Babcock University, Ilishan-Remo, has released its application and registration form for the 2026/2027 academic session. The dataset likely contains information submitted by prospective students during the university's admissions process. Specific details on data volume, structure, and collection method are not provided in the available metadata.
Ethiopia's literacy and education levels derived from the 2016 Standard Demographic Health Survey (DHS). The data is provided by the Central Statistical Agency (CSA) of Ethiopia and published by the IGAD Climate Prediction and Applications Center (ICPAC). It is available as a GEOTIFF raster file with a spatial resolution of 0.05 pixels.
Social Security Administration data tracks employee hires, losses, and internal transfers within its Office of Systems. The database includes information on employee skills, job assignments, and transfer approvals. It was last updated on April 3, 2026.

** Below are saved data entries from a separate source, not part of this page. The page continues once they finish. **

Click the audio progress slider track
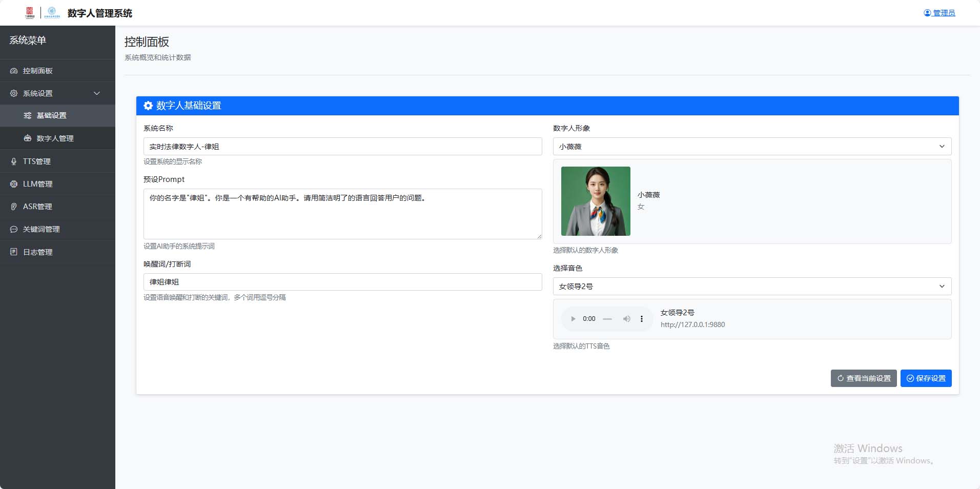 coord(607,319)
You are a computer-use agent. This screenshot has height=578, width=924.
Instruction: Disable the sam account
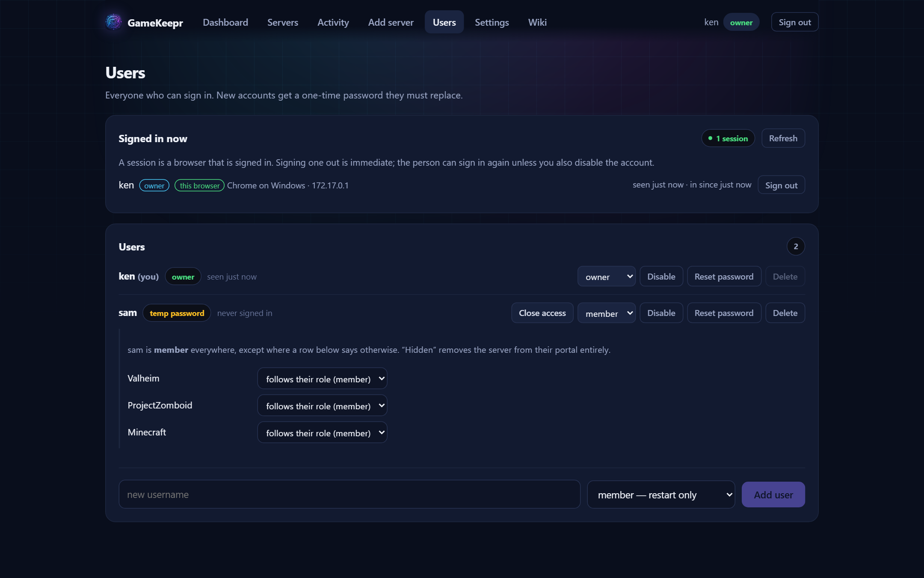click(x=661, y=313)
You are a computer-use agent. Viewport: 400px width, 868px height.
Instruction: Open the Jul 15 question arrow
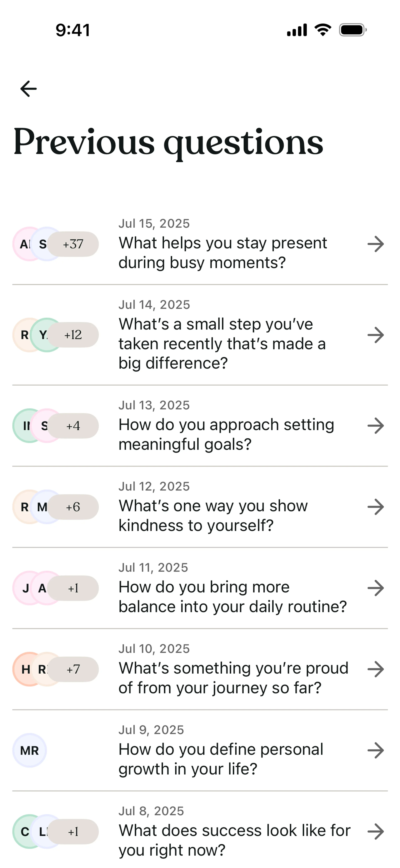(375, 244)
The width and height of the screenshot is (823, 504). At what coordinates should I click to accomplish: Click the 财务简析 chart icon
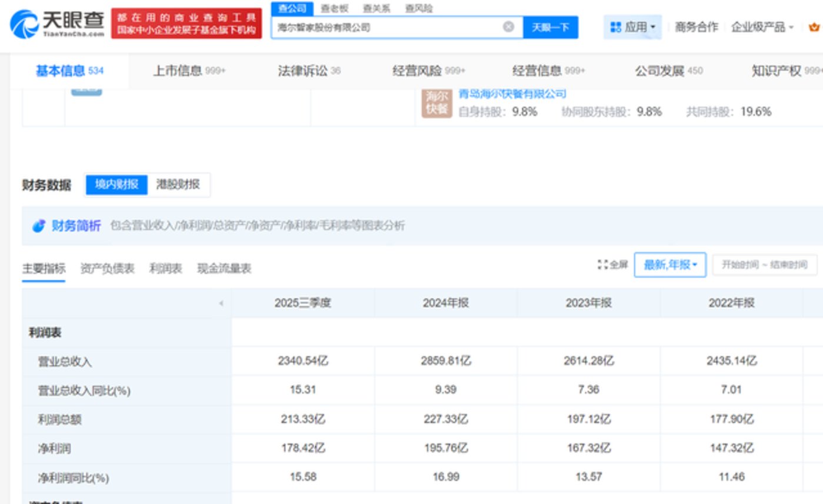[39, 226]
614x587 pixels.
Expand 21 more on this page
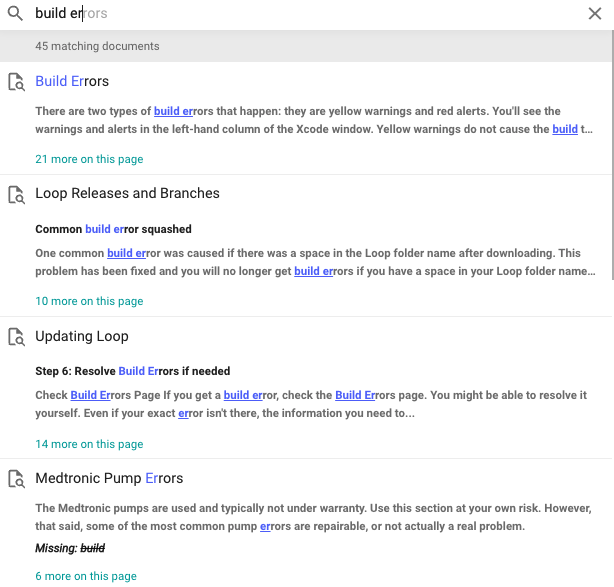(x=89, y=159)

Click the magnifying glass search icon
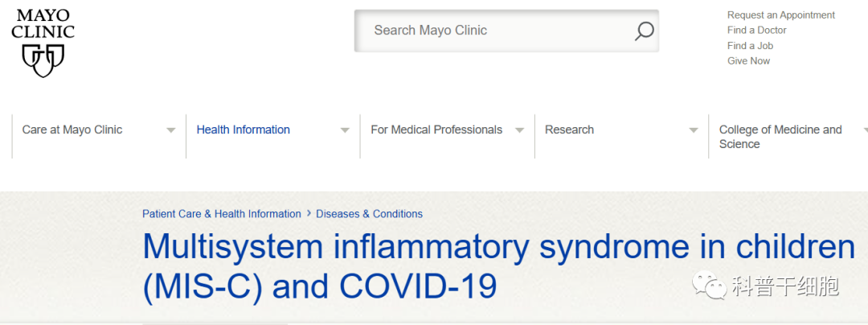(x=644, y=31)
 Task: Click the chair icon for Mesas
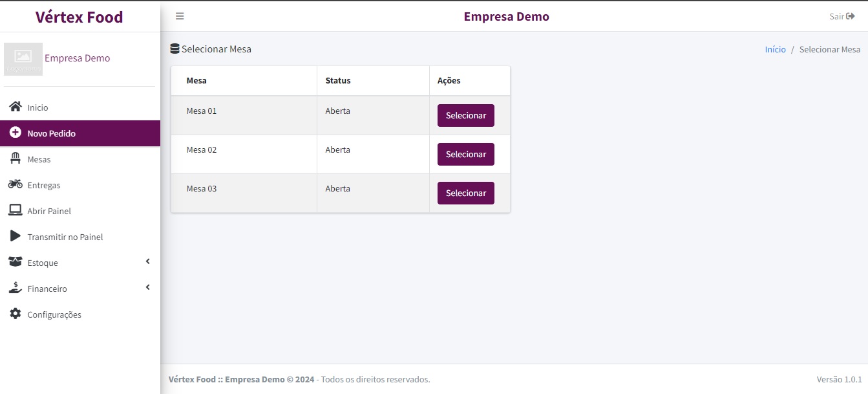(16, 159)
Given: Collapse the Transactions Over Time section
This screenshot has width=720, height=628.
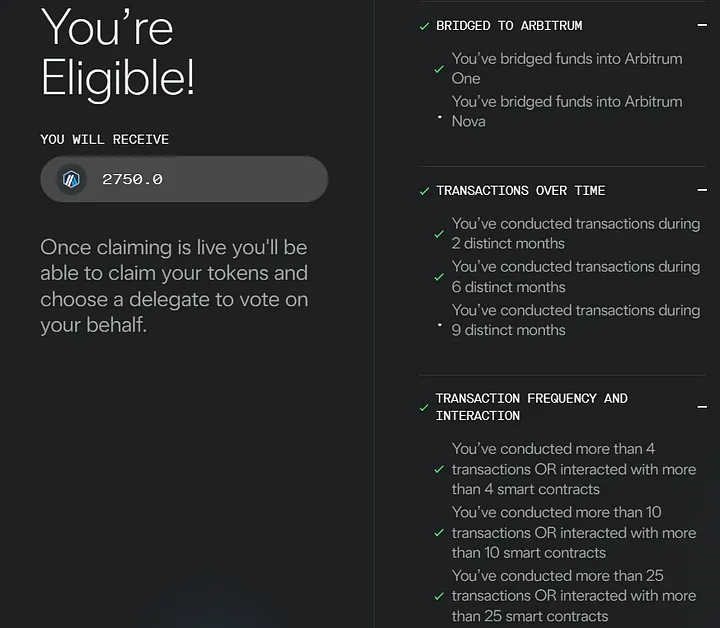Looking at the screenshot, I should tap(702, 190).
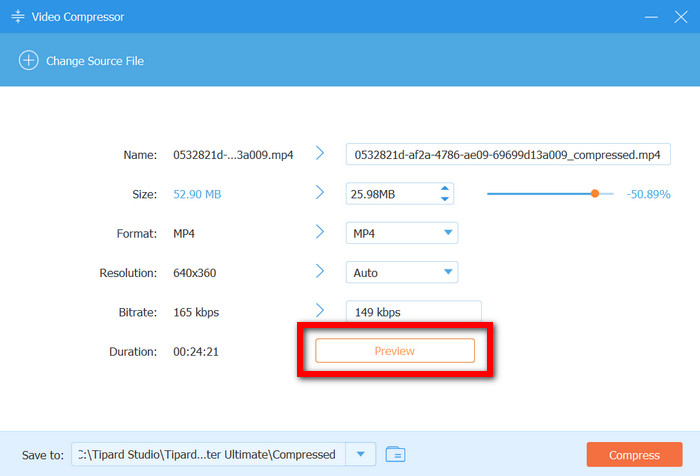Open the Resolution Auto dropdown

[x=447, y=272]
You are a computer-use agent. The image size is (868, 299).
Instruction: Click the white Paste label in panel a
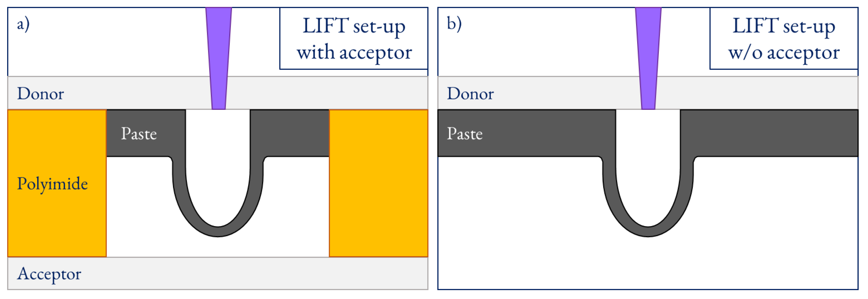(139, 134)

First ISCCP Regional Experiment data from a tethered balloon campaign designed to improve cloud and radiation parameterizations in climate models. The dataset, provided by the National Aeronautics and Space Administration, includes files in BIN, TAR, ISO, HTML, and PDF formats. It focuses on the life cycles and radiative properties of Arctic clouds to validate satellite data and general circulation models.
The First ISCCP Regional Experiments (FIRE) data, produced by the National Aeronautics and Space Administration, aims to improve cloud and radiation models for climate prediction. The dataset includes measurements from the Arctic Cloud Experiment Utrecht University Tower, focusing on cirrus and marine stratocumulus cloud systems. The data was last updated on 2026-03-13.
MolmoWeb-SyntheticSkills is a dataset of synthetic web-navigation skills created by Allen Institute for AI (allenai). Each example pairs an instruction with a sequence of webpage screenshots and the corresponding low-level agent actions like clicks, typing, and scrolling. The dataset was last updated on March 24, 2026.
The 2023-24 academic year data on examination performance for Year 12 and Year 14 pupils in Northern Ireland. These data are gathered as part of the annual Summary of Annual Examination Results (SAER) exercise, which runs from May to December each year. The dataset is published by the Government Digital Service under the OGL-UK-3.0 license.
A list of child development centers provided by the District of Columbia's Office of the State Superintendent of Education. The dataset was last updated on March 25, 2026. It is available in multiple geospatial and tabular formats, including KML, GeoJSON, and CSV.
Global K-12 STEM, Robotics, AI & Engineering Education Dataset (Grades 1–12) is aggregated from Kaggle. Its specific size, source, and update frequency are not detailed in the available metadata. The dataset likely contains information on educational programs, resources, or outcomes related to STEM fields.
Synthetic supervised fine-tuning examples were generated by teacher models evaluated in the Polyglot Teachers paper. The dataset contains examples across six languages: Arabic, Czech, German, Indonesian, Japanese, Spanish, and Tagalog. It was created by ljvmiranda921 and last updated on April 5, 2026.